Arkansas News Bureau
LITTLE ROCK — Two coal-fired power plants in Arkansas are among the nation’s 50 worst producers of mercury pollution, according to a report released Wednesday by the Environmental Integrity Project.
Entergy Arkansas’ White Bluff Plant in Jefferson County ranked 32nd on the list, and the company’s Independence plant in Independence County ranked 33rd.
The Washington, D.C.-based nonprofit said while emissions at the Independence plant fell 2.35 percent from 2007 to 2008, the most recent period for which data is available, emissions at the White Bluff plant rose 12.74 percent.
The study found that 27 of the 50 worst emitters of mercury, including the two in Arkansas, actually produced more in 2008 than in 2007.

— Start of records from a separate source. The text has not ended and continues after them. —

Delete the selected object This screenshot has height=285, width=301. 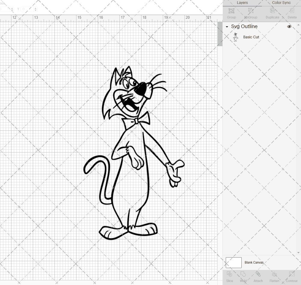[x=292, y=13]
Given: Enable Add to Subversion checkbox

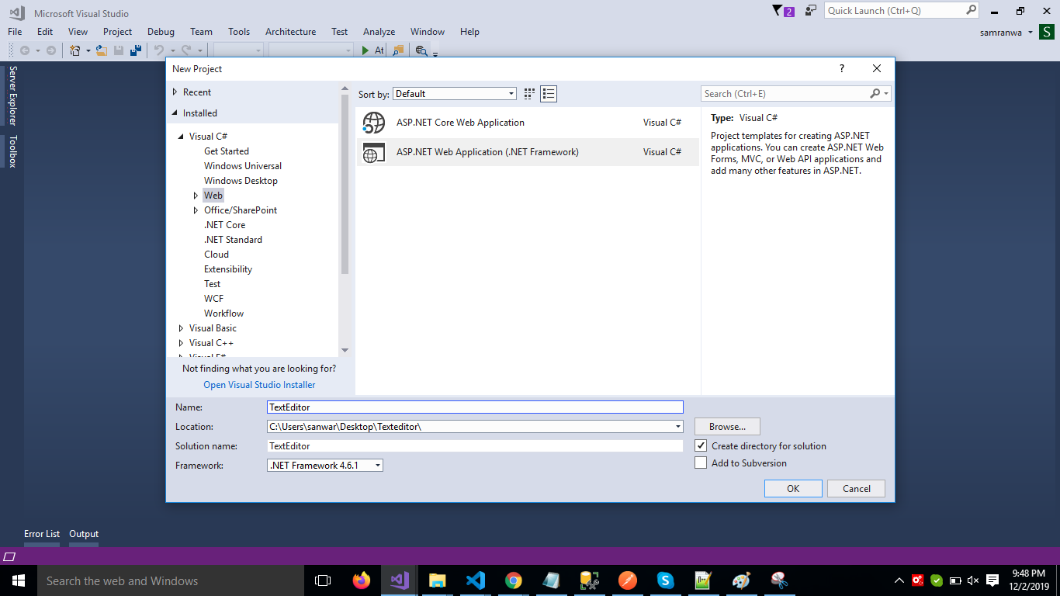Looking at the screenshot, I should (701, 463).
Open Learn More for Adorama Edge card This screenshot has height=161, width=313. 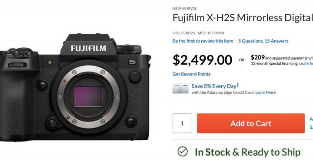point(266,92)
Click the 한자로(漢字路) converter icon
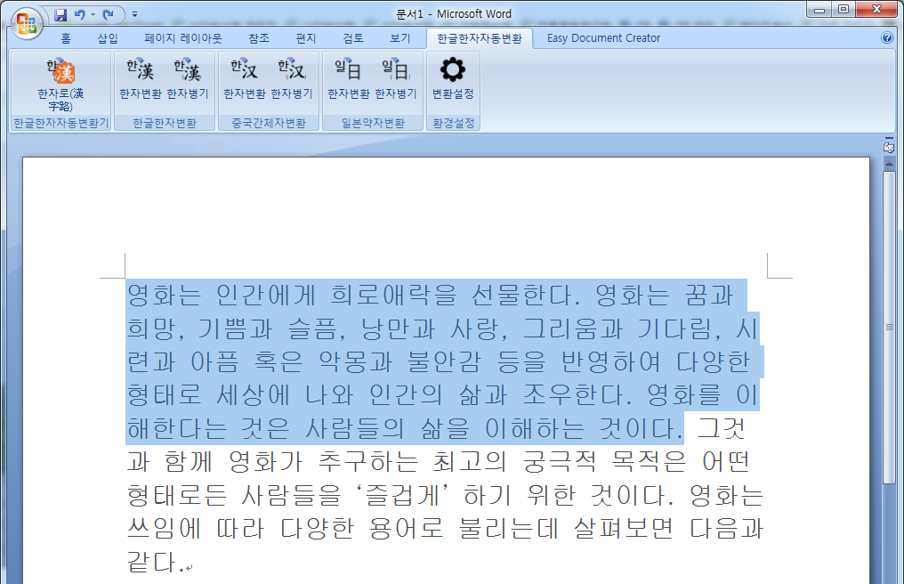The width and height of the screenshot is (904, 584). 59,78
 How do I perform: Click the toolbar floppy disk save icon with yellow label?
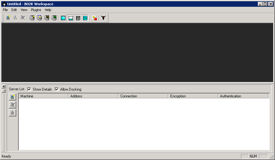pos(47,18)
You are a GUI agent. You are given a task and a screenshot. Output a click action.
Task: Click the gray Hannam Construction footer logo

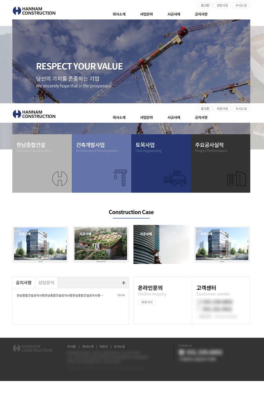click(x=32, y=348)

Glen Hooks, director of the Sierra Club in Arkansas, described the report as “stunning,” and noted that Arkansas’ mercury emissions rose while a new plant is being built in the state.
The Sierra Club, Arkansas Audubon and area landowners have been fighting the planned Southwestern Electric Power Co. plant in Southwest Arkansas for several years.
Their efforts have been unsuccessful, however. In January, the state Pollution Control and Ecology Commission adopted a hearing officer’s recommendation to uphold the air permit for the $1.6 billion, 600-megawatt John W. Turk Jr. Power Plant currently under construction in Hempstead County.
Entergy Arkansas spokesman James Thompson said Wednesday that the utility is aware that the two plants are on the list, but said both plants are operating within federal and state emission limits.
Thompson said Entergy was the first utility in the nation to voluntarily stabilize greenhouse emissions in 2000 and is the only U.S. utility to be named to the Down Jones Sustainability Index for seven years.
“We’re doing everything within the limits. Everything we’re asked to do, we have done that,” he said.